OSTEOPOROSIS; a personal perspective.


As a GP I have been aware of osteoporosis, mostly in elderly female patients, for a long time. As the sole female partner in the practice I took a particular interest in women's health and therefore kept up to date with changes in the diagnosis and treatment of the condition.  In the days of my training there really was no treatment but the condition is now far better understood and in many cases can be prevented with simple management once the risk is identified.


From a personal point of view I was saddened to see my mother who was also a GP, showing more and more obvious signs of the condition.  First came the general shortening in height as her vertebrae became smaller, then the curvature of the spine started causing a pronounced forward bend. By the time she died at 87 her ribs were virtually touching the front of her pelvis!

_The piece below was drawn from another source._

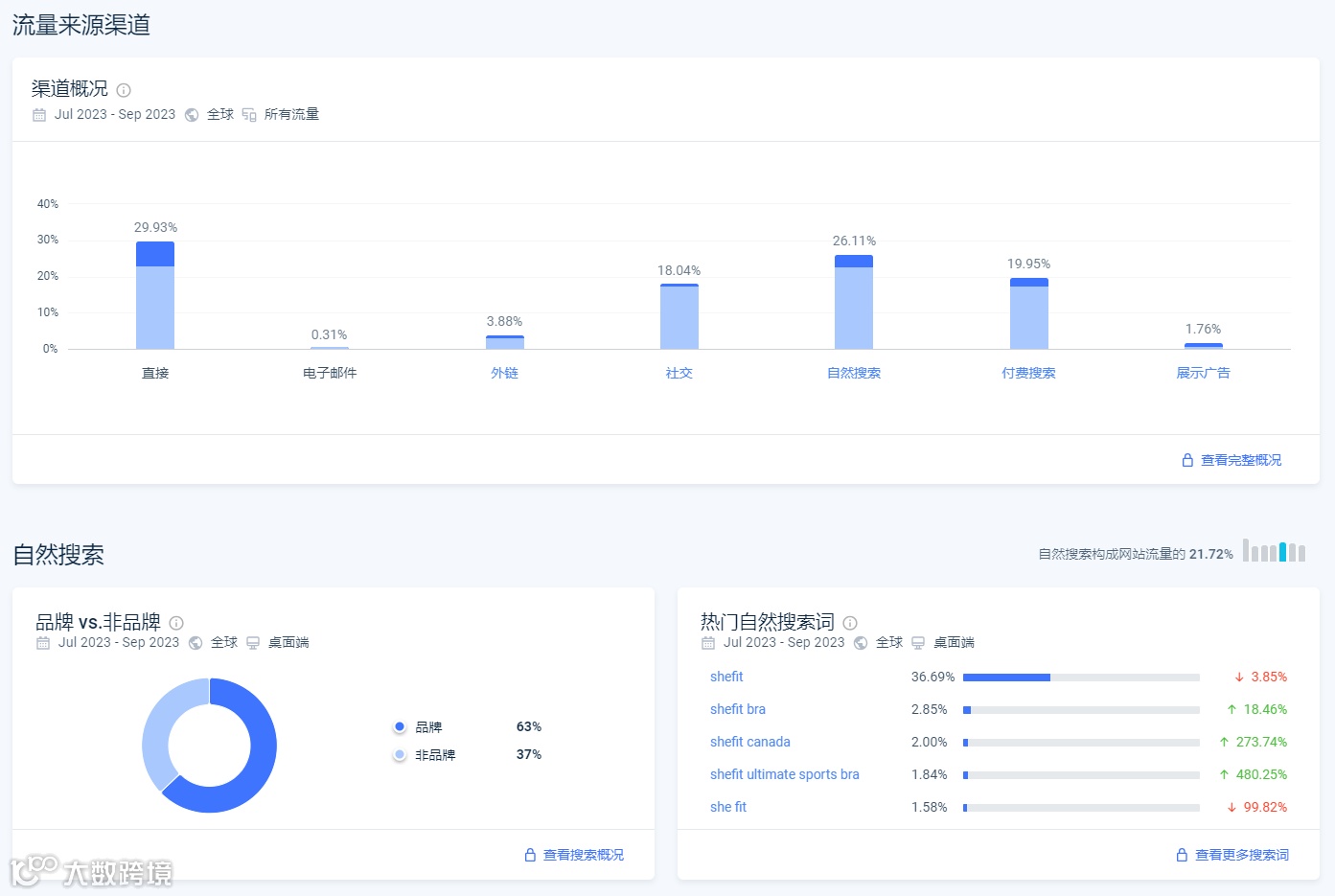Click the 直接 traffic bar in chart
Screen dimensions: 1335x896
coord(155,295)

This was just the beginning however because then came some very unpleasant fractures.  She was hurrying to go with my father to the dentist when she slipped and fell in the hallway, fracturing her wrist so badly that the bones broke through the skin and the Orthopaedic surgeon was unable to screw the bones together as they were shattered.  She was left with a deformed, useless wrist.

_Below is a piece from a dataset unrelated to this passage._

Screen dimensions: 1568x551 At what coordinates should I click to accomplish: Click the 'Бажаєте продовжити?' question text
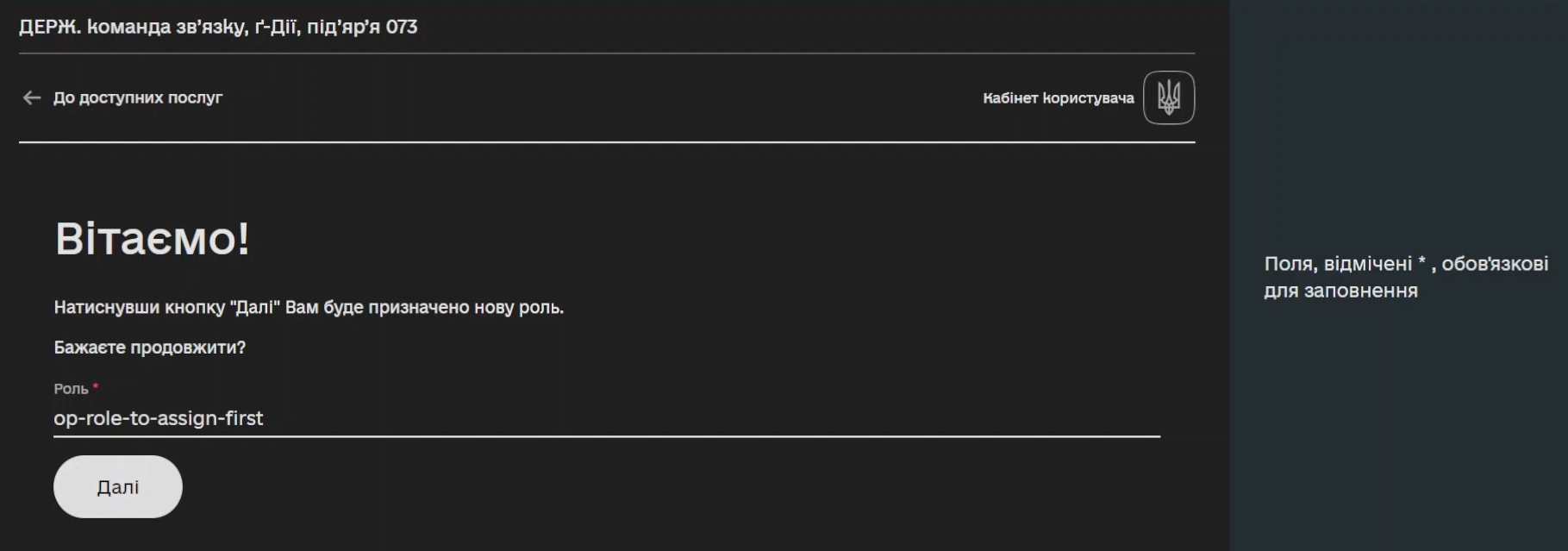[150, 348]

This was followed by several spinal fractures which caused enormous pain and required a spell in a nursing home. Up until then she had been totally independent, driving, shopping, cooking and looking after my father at home, not to mention the love of her life, gardening.  Unfortunately she was unable to return home after this. We moved her to a Northampton care home in order to help look after her and my Dad.


Finally there was a slip off the bed one evening at the care home and she had shattered her hip in several places.  Treatment at Northampton General Hospital by a wonderful team in Orthopaedics allowed her to return to the home but she was never able to walk more than a few steps after this and spent most of the rest of her life in bed or a chair.

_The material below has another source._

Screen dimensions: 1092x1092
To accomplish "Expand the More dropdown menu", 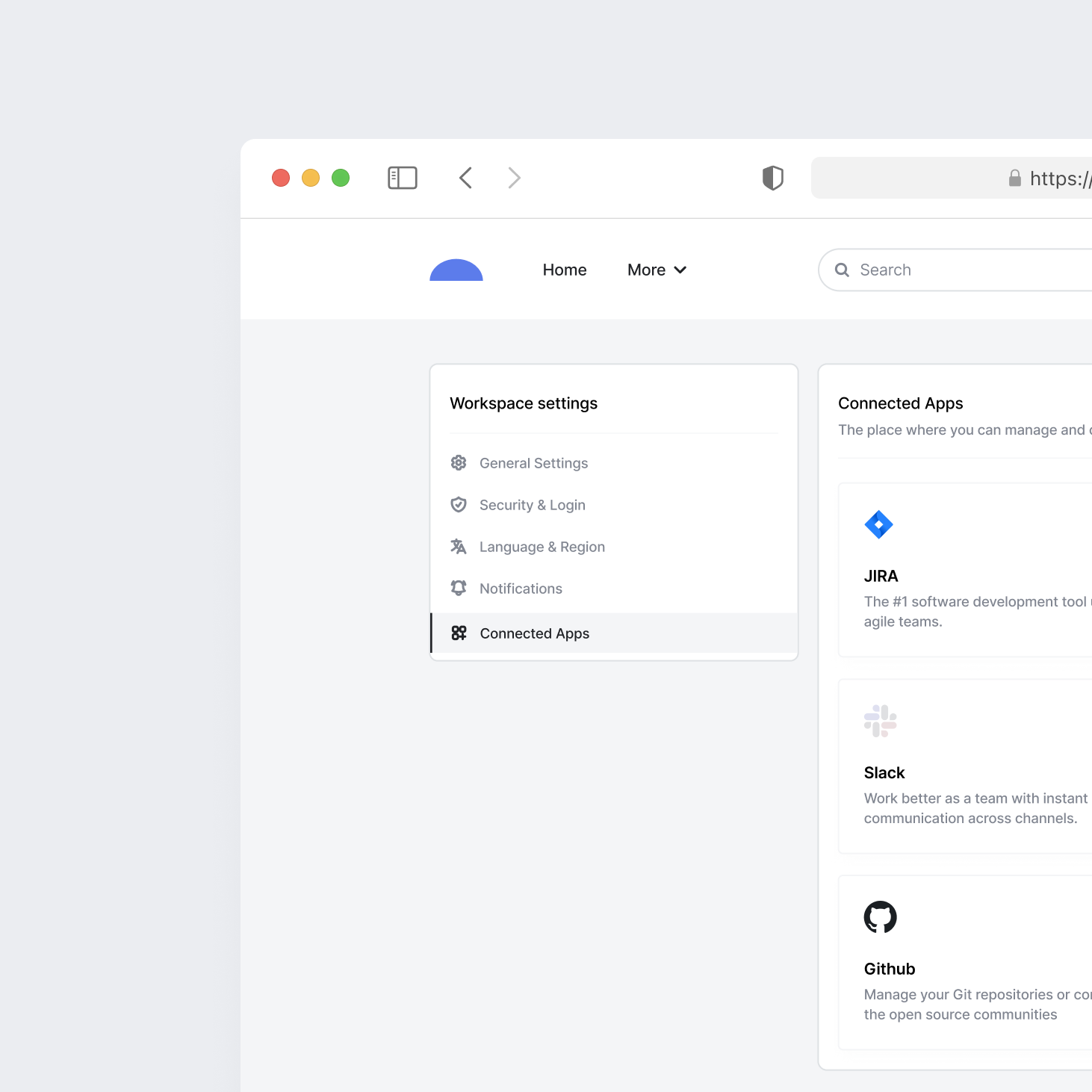I will pos(657,270).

Family history is a very important risk factor in Osteoporosis but it wasn't until Nick Birch operated on my spine and commented that my bones looked thin, that I thought I could be at risk. I was in my late 40s so I arranged for a DEXA scan at the research unit at Leicester (this facility no longer exists). My bones were Osteopeanic (starting to thin) so since then I have been making sure I have enough Calcium in my diet and I take vitamin D supplements each day to keep my bones healthy. I do very regular weight bearing exercise and I have also had regular scans privately to monitor my bone health - there is no other way to be sure as the NHS does not provide this service.


Our bones naturally become thinner as we get older but some of us are prone to earlier deterioration. If we are aware of our personal risk we can take control and prevent further fractures.  I am determined to stay active and healthy as long as possible.